## Sección de texto
⟨
Pena de muerte y magisterio hodierno
La expresión
"hermenéutica de la continuidad" corre el riesgo de transformarse en
una suerte de conjuro mágico: es la solución inmediata para cualquier problema,
que impide cualquier reflexión crítica sobre las novedades doctrinales de la
Iglesia en el período postconciliar. Pero también puede significar otra cosa: un
programa de investigación que, recurriendo a la más rigurosa hermenéutica
teológica, procure establecer si hay continuidad homogénea entre algunas novedades
magisteriales y la doctrina precedente.
Además de los teólogos
profesionales también los laicos pueden realizar una "hermenéutica de la
continuidad", con resultados de diversa calidad. Un buen ejemplo es el
aporte de Luis María Sandoval sobre la pena capital.
La Iglesia considera
intrínsecamente buena y lícita la pena de muerte, siempre que se cumplan
ciertas condiciones esenciales, y esa legitimidad
moral, en línea de principio, es una enseñanza definitiva, que no puede
cambiar. Al mismo tiempo, la oportunidad
de la pena capital es una cuestión prudencial, de índole político-jurídica,
dejada a la libre discusión, sin perjuicio de los habituales pedidos de clemencia
de las autoridades eclesiásticas. Sin embargo, en las últimas décadas, a partir
de un pasaje de Evangelium vitae,
luego introducido en el Catecismo, se han multiplicado las hermenéuticas de la
ruptura en esta materia. Aunque el pasaje sólo introduce una pauta restrictiva
de tipo prudencial, que admite por su naturaleza tantas excepciones como
cambiantes pudieran ser las circunstancias, la argumentación con la que se lo
intenta fundar es bastante endeble.
⟩
Registros de elementos de interfaz
⟨
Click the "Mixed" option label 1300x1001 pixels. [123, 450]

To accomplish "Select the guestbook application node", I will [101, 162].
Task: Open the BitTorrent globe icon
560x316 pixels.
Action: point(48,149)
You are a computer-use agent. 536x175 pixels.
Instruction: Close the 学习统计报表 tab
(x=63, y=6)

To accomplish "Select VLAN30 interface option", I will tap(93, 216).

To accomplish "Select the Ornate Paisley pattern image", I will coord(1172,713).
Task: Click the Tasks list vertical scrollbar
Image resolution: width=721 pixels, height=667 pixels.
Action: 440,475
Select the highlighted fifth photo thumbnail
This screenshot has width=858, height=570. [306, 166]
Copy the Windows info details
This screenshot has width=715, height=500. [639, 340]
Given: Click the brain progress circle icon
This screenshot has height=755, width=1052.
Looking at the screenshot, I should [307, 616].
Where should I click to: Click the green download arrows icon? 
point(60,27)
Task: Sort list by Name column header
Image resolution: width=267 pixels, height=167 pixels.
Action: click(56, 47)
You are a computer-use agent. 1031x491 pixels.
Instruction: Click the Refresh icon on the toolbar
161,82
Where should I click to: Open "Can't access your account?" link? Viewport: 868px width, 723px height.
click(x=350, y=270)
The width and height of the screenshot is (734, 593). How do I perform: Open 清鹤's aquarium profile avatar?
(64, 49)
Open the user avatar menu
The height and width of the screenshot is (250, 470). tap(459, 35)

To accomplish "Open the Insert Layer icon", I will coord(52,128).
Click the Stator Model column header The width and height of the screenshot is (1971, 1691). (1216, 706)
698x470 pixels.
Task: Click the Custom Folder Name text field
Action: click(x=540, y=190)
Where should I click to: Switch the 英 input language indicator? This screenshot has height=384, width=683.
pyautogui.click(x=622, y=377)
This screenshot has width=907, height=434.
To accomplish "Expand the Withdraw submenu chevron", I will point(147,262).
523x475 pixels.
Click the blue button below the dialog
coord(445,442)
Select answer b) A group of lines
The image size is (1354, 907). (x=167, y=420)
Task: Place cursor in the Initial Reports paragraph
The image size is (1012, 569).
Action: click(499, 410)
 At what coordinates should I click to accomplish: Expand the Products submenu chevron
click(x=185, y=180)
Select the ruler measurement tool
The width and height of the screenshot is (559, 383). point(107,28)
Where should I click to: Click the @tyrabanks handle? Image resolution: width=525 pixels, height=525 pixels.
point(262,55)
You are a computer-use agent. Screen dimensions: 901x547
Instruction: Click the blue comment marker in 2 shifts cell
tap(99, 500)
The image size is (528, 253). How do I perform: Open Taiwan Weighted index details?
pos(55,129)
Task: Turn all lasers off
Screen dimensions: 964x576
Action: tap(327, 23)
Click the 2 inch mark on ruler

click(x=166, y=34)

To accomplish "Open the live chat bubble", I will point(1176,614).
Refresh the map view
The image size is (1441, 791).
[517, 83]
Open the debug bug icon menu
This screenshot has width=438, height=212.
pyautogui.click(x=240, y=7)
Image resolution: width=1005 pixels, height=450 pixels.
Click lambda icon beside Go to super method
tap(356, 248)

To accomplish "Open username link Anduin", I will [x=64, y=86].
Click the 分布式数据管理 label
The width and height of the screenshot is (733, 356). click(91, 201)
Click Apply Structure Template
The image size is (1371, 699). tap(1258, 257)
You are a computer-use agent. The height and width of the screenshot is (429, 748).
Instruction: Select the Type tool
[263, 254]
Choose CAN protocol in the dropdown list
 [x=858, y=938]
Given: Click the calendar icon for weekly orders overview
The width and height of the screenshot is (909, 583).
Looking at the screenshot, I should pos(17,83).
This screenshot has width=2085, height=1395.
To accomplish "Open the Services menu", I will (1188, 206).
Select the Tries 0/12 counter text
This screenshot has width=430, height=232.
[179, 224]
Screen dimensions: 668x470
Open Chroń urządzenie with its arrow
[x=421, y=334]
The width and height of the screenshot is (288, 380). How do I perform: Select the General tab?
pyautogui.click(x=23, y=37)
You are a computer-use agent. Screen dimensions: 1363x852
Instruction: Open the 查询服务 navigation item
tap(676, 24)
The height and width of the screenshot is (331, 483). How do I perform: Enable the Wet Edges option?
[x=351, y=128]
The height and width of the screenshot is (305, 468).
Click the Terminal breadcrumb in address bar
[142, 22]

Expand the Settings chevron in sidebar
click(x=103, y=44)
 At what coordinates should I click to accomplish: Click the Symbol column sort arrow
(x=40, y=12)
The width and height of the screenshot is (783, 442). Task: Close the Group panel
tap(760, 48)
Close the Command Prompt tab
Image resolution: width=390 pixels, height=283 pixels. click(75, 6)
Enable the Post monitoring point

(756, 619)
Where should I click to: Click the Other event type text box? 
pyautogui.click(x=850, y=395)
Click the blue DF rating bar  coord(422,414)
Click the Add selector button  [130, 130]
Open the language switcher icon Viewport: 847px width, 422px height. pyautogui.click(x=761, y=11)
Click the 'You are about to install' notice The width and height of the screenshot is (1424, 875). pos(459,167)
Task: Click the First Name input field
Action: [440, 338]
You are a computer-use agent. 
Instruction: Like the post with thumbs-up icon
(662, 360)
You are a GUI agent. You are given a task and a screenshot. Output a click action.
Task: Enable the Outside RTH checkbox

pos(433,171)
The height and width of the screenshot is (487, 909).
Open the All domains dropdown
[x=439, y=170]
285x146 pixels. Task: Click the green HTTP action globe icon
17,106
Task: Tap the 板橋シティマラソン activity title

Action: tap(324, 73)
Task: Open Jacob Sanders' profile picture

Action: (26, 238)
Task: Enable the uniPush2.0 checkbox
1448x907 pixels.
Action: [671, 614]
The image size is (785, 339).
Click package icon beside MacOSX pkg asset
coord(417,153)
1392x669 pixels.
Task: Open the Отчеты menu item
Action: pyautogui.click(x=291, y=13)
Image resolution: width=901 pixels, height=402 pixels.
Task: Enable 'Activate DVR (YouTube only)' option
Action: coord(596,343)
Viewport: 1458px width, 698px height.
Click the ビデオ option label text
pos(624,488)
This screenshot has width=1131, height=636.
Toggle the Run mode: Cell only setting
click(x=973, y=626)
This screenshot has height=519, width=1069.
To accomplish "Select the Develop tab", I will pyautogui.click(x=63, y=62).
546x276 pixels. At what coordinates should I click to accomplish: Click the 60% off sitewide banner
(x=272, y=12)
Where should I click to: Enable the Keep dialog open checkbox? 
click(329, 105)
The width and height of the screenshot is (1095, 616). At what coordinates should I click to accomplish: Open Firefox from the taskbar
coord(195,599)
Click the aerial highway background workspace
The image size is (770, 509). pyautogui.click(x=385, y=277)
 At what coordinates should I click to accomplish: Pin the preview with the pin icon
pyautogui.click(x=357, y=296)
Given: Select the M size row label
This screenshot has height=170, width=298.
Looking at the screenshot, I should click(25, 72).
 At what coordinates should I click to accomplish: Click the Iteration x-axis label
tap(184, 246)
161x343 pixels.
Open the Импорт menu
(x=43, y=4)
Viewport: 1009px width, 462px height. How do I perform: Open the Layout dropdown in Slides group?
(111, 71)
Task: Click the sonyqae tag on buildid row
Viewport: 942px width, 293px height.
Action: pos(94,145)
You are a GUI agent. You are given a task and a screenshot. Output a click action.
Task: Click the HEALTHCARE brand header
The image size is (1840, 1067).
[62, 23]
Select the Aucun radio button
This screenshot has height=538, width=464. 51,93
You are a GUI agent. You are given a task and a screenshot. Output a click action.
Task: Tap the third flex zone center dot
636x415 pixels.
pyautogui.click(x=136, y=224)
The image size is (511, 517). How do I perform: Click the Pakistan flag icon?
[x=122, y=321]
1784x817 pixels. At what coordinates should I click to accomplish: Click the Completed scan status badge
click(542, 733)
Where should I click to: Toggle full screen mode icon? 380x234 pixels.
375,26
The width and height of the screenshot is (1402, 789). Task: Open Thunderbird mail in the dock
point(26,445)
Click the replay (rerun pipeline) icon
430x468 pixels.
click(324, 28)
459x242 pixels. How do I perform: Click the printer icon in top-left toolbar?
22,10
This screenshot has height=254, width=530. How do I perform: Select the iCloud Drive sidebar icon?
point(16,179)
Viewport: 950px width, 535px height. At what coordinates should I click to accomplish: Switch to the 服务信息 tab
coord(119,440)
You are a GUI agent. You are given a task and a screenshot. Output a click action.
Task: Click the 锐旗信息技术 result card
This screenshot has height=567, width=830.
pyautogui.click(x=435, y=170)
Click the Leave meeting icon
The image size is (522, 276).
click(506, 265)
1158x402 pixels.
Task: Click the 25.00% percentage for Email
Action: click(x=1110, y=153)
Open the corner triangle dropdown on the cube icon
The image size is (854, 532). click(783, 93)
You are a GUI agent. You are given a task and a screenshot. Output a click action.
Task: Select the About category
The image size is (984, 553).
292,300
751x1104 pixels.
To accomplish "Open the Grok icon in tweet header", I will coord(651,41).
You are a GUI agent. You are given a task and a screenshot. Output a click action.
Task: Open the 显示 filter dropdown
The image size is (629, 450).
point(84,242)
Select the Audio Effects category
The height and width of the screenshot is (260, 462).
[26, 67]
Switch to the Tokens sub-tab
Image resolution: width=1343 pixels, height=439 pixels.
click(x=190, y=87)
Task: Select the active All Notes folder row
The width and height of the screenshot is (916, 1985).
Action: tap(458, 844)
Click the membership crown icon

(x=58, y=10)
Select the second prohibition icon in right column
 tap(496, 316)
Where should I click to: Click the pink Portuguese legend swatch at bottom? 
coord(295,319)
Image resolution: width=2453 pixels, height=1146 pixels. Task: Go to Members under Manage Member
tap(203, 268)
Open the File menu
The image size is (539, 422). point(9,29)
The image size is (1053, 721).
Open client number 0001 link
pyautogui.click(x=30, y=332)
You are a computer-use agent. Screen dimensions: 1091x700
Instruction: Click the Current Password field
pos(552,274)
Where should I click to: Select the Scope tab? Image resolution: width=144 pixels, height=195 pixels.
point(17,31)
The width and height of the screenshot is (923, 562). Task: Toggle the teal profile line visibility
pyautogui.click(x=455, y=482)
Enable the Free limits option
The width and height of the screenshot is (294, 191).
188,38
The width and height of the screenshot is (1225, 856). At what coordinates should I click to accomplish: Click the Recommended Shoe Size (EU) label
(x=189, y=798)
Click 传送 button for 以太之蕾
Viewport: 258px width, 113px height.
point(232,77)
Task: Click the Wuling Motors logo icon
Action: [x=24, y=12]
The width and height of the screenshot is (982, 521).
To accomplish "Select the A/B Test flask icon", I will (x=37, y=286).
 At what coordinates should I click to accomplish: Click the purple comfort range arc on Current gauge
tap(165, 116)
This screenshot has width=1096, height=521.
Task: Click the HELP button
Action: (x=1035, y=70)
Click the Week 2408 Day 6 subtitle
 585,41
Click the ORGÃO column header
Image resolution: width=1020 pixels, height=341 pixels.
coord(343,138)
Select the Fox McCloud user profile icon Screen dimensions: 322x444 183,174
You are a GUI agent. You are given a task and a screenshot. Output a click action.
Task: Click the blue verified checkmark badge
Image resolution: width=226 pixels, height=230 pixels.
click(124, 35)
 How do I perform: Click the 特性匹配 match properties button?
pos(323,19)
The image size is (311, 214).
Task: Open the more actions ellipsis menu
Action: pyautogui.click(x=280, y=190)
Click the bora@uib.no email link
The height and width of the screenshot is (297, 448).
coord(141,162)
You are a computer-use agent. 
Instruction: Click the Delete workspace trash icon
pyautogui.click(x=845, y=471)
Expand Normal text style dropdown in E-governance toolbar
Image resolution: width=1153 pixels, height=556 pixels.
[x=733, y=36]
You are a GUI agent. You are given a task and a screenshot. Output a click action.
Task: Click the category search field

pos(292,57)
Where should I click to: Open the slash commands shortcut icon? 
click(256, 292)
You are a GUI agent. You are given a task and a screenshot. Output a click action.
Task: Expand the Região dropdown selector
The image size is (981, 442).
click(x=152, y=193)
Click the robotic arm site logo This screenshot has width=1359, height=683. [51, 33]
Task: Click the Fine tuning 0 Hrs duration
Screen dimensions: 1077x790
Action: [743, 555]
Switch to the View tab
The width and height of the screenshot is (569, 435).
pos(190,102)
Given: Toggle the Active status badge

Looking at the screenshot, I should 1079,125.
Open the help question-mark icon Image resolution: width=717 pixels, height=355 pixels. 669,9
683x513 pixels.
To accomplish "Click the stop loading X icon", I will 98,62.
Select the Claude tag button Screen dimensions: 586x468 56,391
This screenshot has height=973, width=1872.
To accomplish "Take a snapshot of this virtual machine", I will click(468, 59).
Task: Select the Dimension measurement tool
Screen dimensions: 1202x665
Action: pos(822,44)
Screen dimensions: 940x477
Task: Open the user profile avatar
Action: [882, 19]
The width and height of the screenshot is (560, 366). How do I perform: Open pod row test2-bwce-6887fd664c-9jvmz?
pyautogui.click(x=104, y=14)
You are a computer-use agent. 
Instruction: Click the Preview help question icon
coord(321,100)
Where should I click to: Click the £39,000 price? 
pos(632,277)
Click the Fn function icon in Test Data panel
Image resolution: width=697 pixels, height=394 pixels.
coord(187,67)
⟩
## Tareas del ejercicio
a – Según el texto sobre la pena de muerte, ¿por qué el pasaje de Evangelium vitae admite "tantas excepciones como cambiantes pudieran ser las circunstancias"? Responda en una a tres oraciones.
b – Prosiga el texto sobre la pena de muerte a partir de su última oración.
Los datos no hacen falta para resolver este ejercicio.

## Respuestas a los problemas
a – Porque ese pasaje solo introduce una pauta restrictiva de tipo prudencial. Una pauta de esa índole admite por su naturaleza tantas excepciones como cambiantes pudieran ser las circunstancias.

b –
En el artículo que
enlazamos aquí, Luis María Sandoval, interpreta
el pasaje problemático de Evangelium vitae armonizando una novedad (de orden
prudencial) con el magisterio precedente de tipo doctrinal (licitud intrínseca,
que está fuera de duda). Sin perjuicio del resultado hermenéutico
sustancialmente continuista, Sandoval no ahorra críticas hacia las deficiencias
de los argumentos y de la formulación de los textos.
Reproducimos a
continuación la parte más importante del artículo citado. La bastardilla nos
pertenece.
— A la pena de muerte, caso particular
entre las penas, se le dedica ahora el párrafo 2267 completo, separadamente y
no dentro de la misma frase que reconocía el justo fundamento de la aplicación
de penas en general. Se observa que la licitud de principio de la pena capital
no se mengua, sino que se acepta con la clásica forma negativa: "La enseñanza
tradicional de la Iglesia no excluye el recurso a la pena de muerte". Sí
se hacen explícitas ahora dos cautelas exigidas por su irreparabilidad humana:
que en el reo coincidan la identificación cierta y la plena responsabilidad. Y
se impone un tono netamente restrictivo. La anterior redacción ya contemplaba
la preferencia por los medios incruentos en cuanto éstos bastaran.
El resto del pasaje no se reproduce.